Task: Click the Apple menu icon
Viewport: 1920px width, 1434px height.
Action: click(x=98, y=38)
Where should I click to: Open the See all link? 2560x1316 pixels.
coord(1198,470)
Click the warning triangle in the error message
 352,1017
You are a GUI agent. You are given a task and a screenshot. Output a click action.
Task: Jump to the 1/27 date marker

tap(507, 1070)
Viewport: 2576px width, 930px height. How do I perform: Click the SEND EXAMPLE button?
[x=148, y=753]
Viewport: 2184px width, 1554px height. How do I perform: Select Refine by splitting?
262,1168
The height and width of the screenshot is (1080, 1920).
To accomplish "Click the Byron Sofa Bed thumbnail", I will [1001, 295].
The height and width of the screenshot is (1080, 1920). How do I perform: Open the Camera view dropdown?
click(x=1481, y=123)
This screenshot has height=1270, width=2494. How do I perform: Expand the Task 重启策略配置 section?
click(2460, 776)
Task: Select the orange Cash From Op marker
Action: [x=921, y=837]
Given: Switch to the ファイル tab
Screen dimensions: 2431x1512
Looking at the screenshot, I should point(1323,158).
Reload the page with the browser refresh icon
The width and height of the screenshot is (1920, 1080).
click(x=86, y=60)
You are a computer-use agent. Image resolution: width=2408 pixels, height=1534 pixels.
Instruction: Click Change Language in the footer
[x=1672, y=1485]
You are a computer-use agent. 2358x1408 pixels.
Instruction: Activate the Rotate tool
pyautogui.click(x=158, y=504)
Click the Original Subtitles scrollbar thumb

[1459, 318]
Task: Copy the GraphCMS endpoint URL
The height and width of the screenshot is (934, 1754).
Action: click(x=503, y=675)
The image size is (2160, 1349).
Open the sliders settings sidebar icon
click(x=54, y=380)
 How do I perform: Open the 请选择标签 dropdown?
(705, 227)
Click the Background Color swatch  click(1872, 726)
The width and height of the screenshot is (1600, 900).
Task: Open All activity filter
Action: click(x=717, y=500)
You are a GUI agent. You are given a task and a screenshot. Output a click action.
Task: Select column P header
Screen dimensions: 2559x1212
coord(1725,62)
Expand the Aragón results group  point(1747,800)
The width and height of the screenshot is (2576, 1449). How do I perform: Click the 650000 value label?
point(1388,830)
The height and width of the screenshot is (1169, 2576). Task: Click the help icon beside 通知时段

--------------------

-- Instructions for the task --
The listing above has to be written out again in full, exactly as shown.

-- Output of the exercise --
Task: Click the Apple menu icon
Viewport: 1920px width, 1434px height.
Action: click(x=98, y=38)
Where should I click to: Open the See all link? 2560x1316 pixels.
coord(1198,470)
Click the warning triangle in the error message
 352,1017
You are a GUI agent. You are given a task and a screenshot. Output a click action.
Task: Jump to the 1/27 date marker

tap(507, 1070)
Viewport: 2576px width, 930px height. How do I perform: Click the SEND EXAMPLE button?
[x=148, y=753]
Viewport: 2184px width, 1554px height. How do I perform: Select Refine by splitting?
262,1168
The height and width of the screenshot is (1080, 1920).
To accomplish "Click the Byron Sofa Bed thumbnail", I will [1001, 295].
The height and width of the screenshot is (1080, 1920). How do I perform: Open the Camera view dropdown?
click(x=1481, y=123)
This screenshot has height=1270, width=2494. How do I perform: Expand the Task 重启策略配置 section?
click(2460, 776)
Task: Select the orange Cash From Op marker
Action: [x=921, y=837]
Given: Switch to the ファイル tab
Screen dimensions: 2431x1512
Looking at the screenshot, I should point(1323,158).
Reload the page with the browser refresh icon
The width and height of the screenshot is (1920, 1080).
click(x=86, y=60)
You are a computer-use agent. Image resolution: width=2408 pixels, height=1534 pixels.
Instruction: Click Change Language in the footer
[x=1672, y=1485]
You are a computer-use agent. 2358x1408 pixels.
Instruction: Activate the Rotate tool
pyautogui.click(x=158, y=504)
Click the Original Subtitles scrollbar thumb

[1459, 318]
Task: Copy the GraphCMS endpoint URL
The height and width of the screenshot is (934, 1754).
Action: click(x=503, y=675)
The image size is (2160, 1349).
Open the sliders settings sidebar icon
click(x=54, y=380)
 How do I perform: Open the 请选择标签 dropdown?
(705, 227)
Click the Background Color swatch  click(1872, 726)
The width and height of the screenshot is (1600, 900).
Task: Open All activity filter
Action: click(x=717, y=500)
You are a GUI agent. You are given a task and a screenshot. Output a click action.
Task: Select column P header
Screen dimensions: 2559x1212
coord(1725,62)
Expand the Aragón results group  point(1747,800)
The width and height of the screenshot is (2576, 1449). How do I perform: Click the 650000 value label?
point(1388,830)
The height and width of the screenshot is (1169, 2576). Task: Click the help icon beside 通知时段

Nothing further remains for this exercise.